PROBLEM DESCRIPTION:
Pictures do not belong in the copy. Output exactly the lines from the one containing "This screenshot has height=883, width=1372." to the end of the listing below.

***

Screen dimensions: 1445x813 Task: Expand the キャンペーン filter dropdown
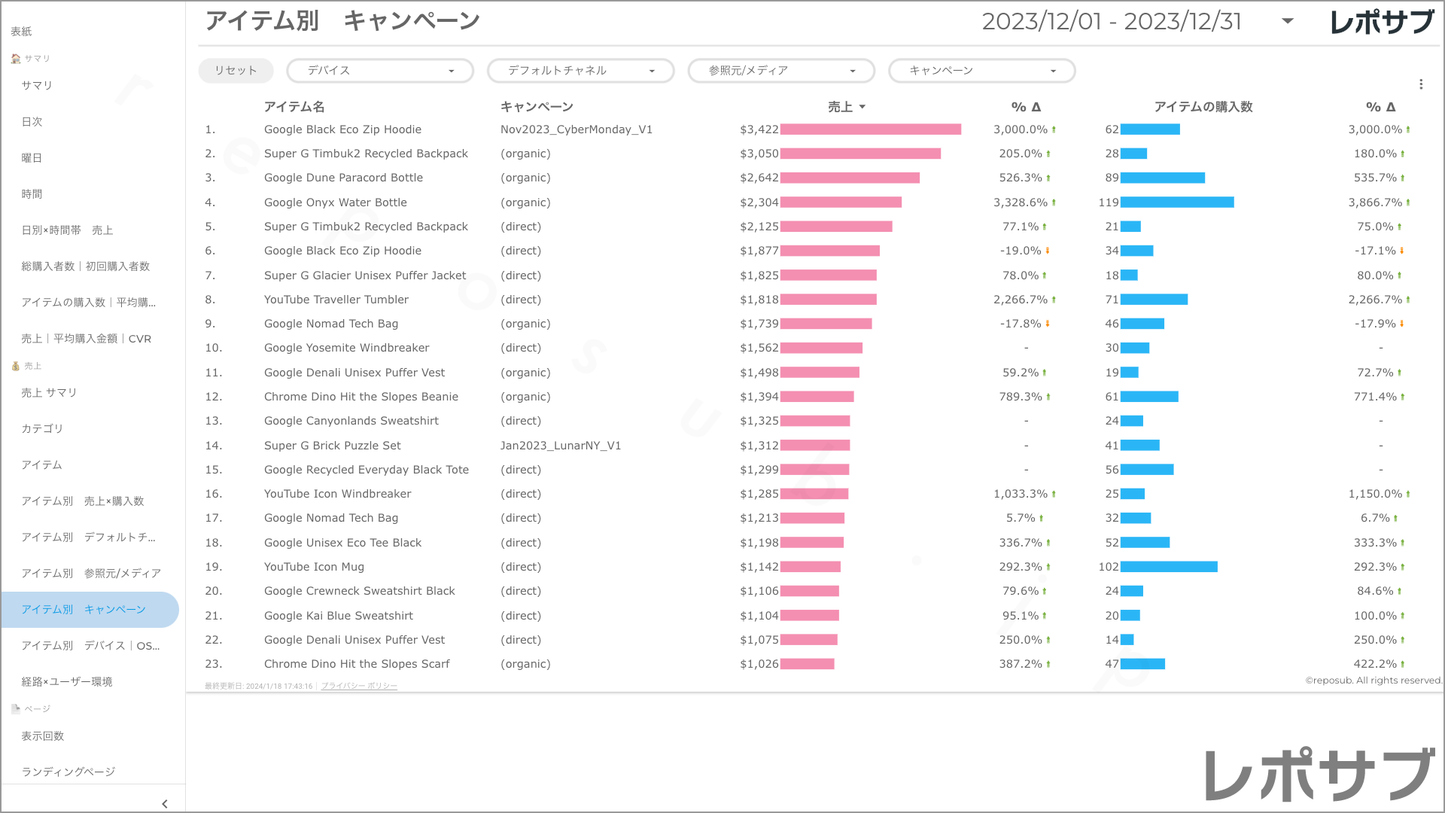pyautogui.click(x=981, y=71)
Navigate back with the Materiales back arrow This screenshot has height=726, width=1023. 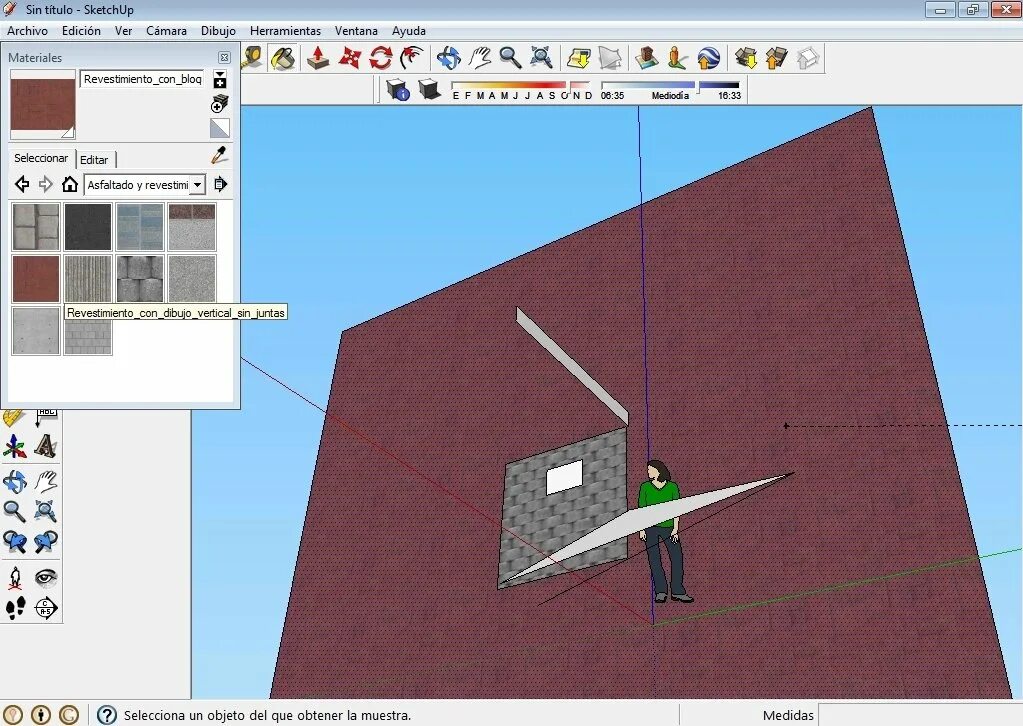tap(21, 184)
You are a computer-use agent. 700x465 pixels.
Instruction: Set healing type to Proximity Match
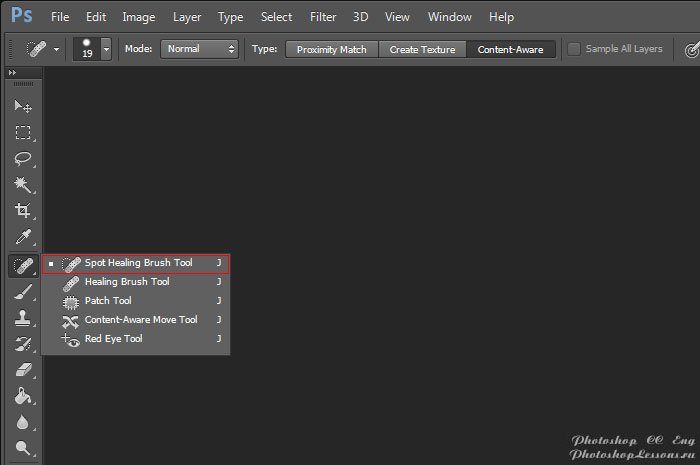pos(331,49)
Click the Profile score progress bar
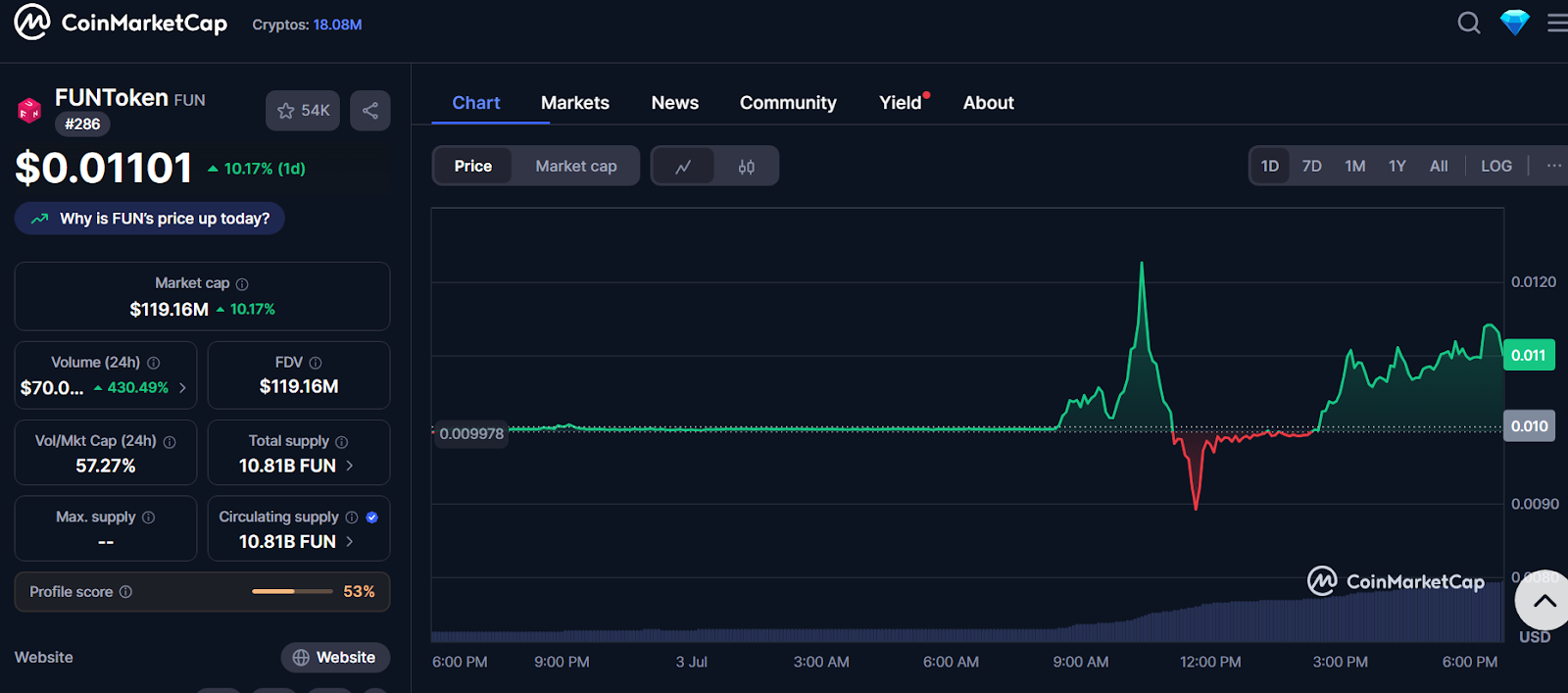Viewport: 1568px width, 693px height. [x=292, y=592]
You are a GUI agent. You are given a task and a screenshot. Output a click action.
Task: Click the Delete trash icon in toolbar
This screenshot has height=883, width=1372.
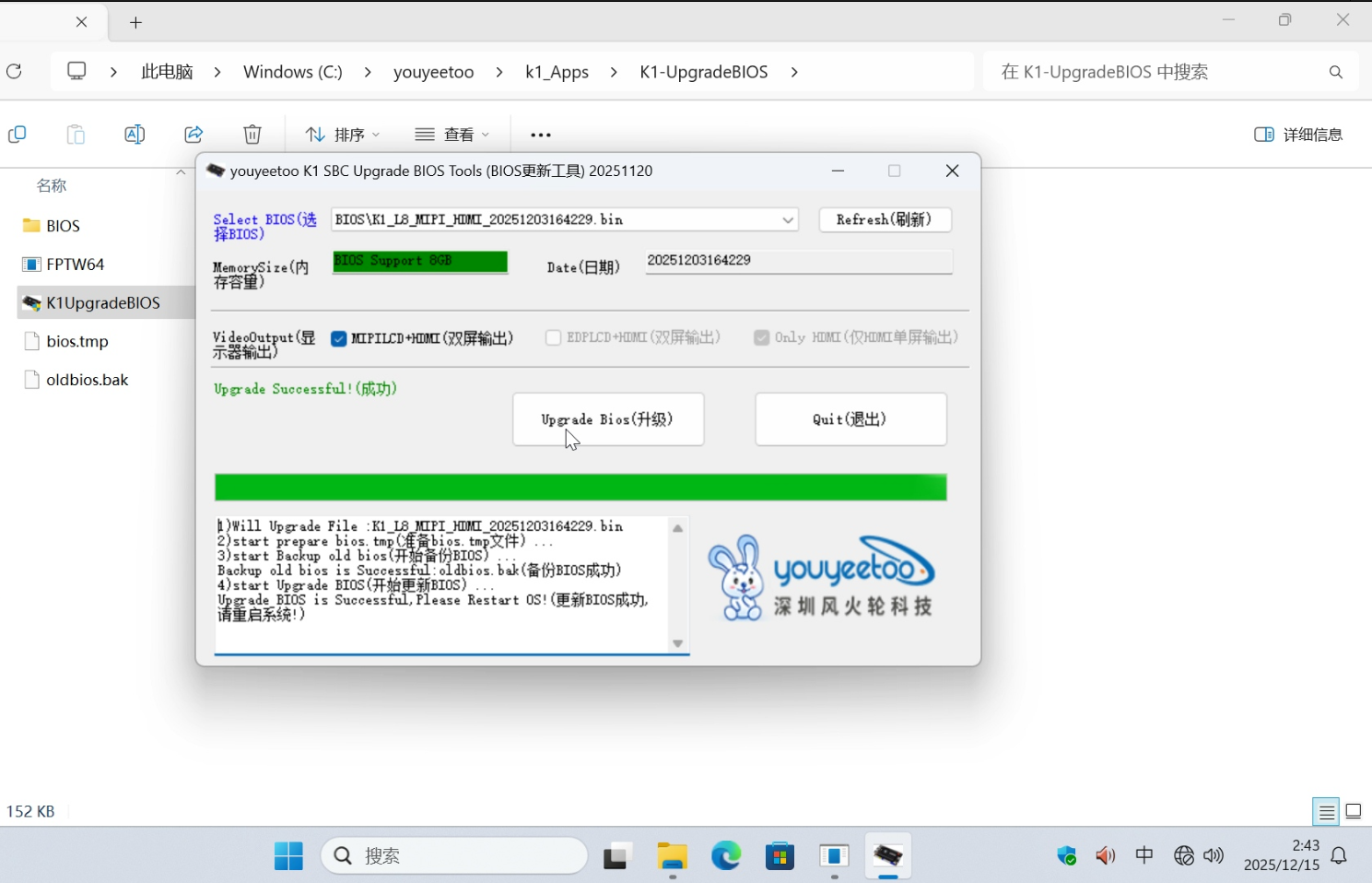[x=252, y=135]
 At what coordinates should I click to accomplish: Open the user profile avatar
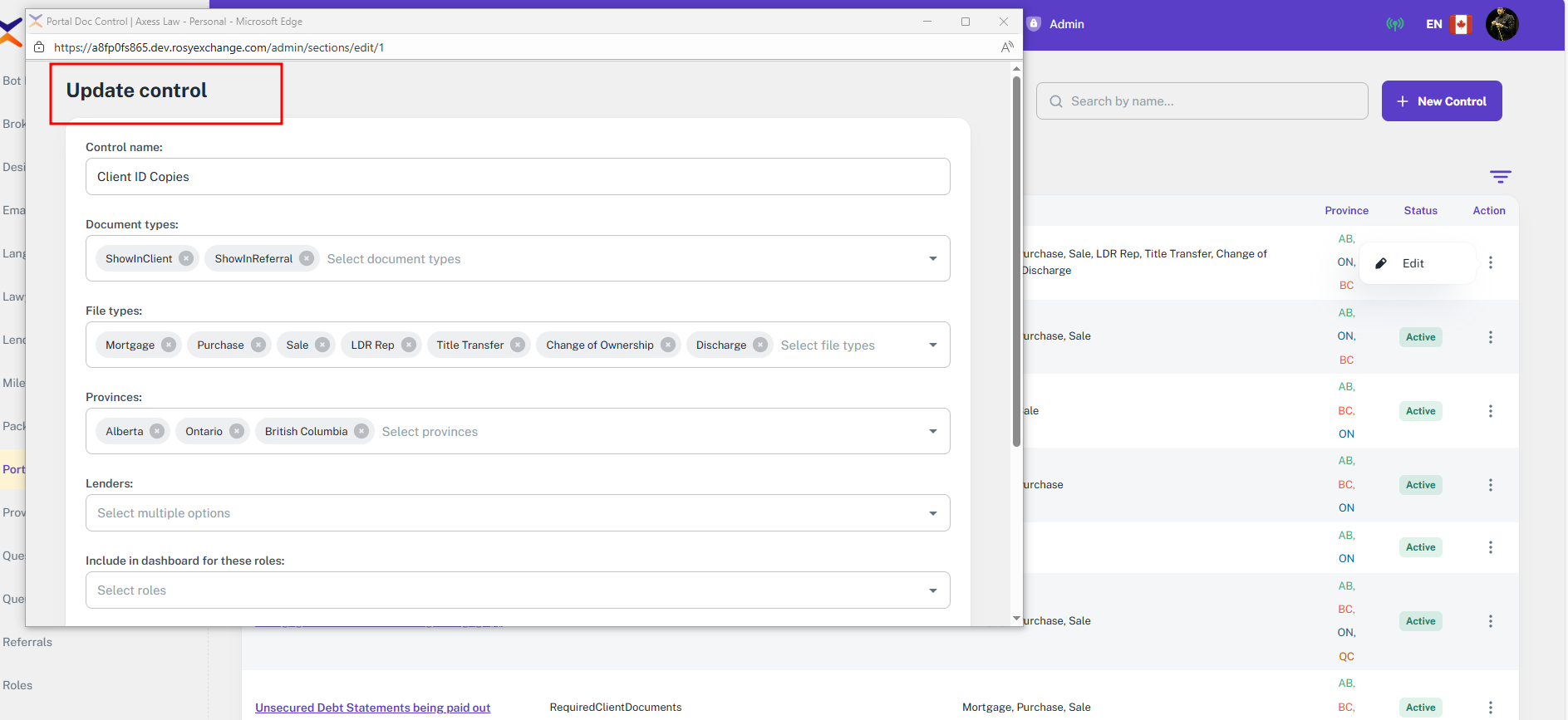click(1502, 24)
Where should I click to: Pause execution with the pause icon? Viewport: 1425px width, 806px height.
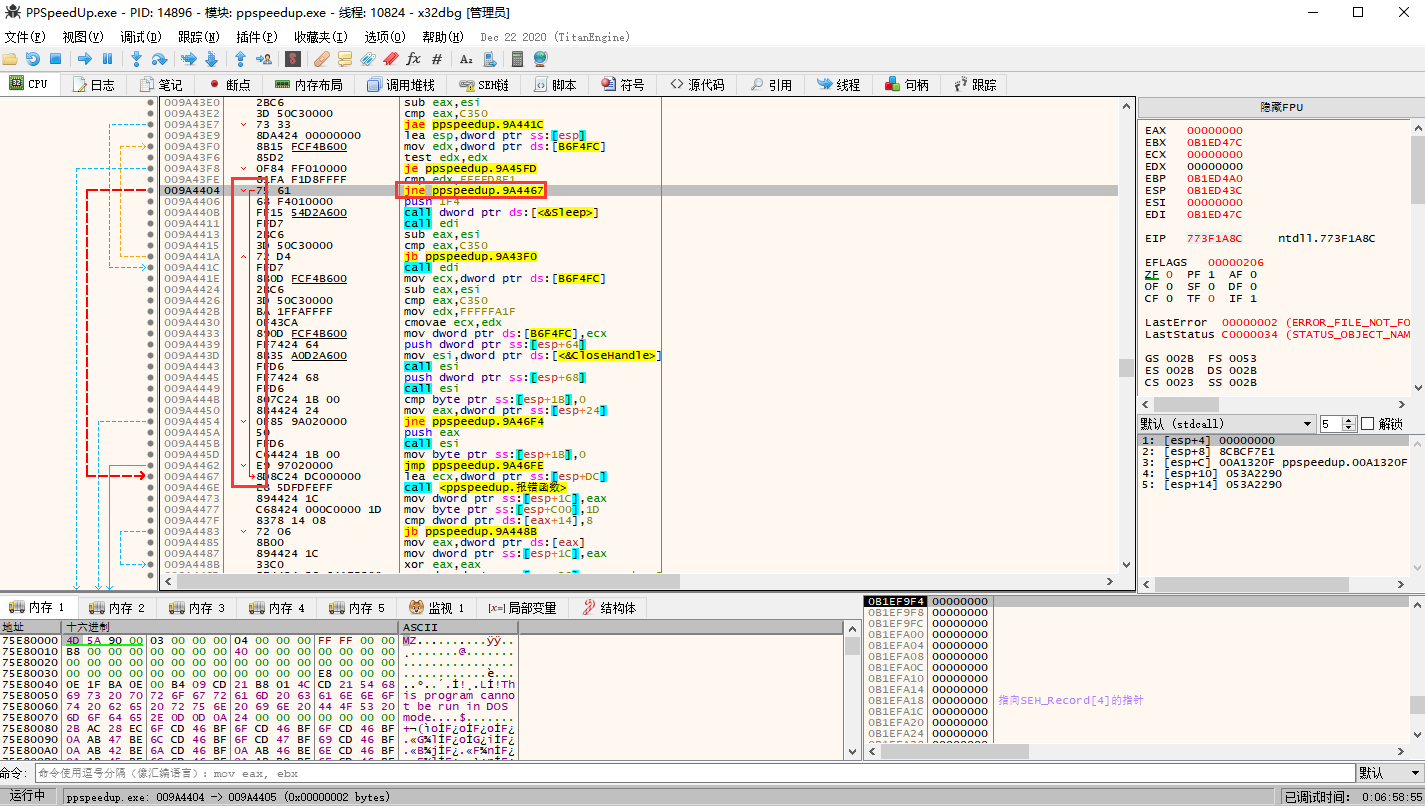(x=108, y=59)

***

TASK OUTPUT:
This screenshot has height=883, width=1372.
[x=252, y=135]
 At what coordinates should I click to accomplish: Open the user profile avatar
click(1502, 24)
Where should I click to: Pause execution with the pause icon? Viewport: 1425px width, 806px height.
(x=108, y=59)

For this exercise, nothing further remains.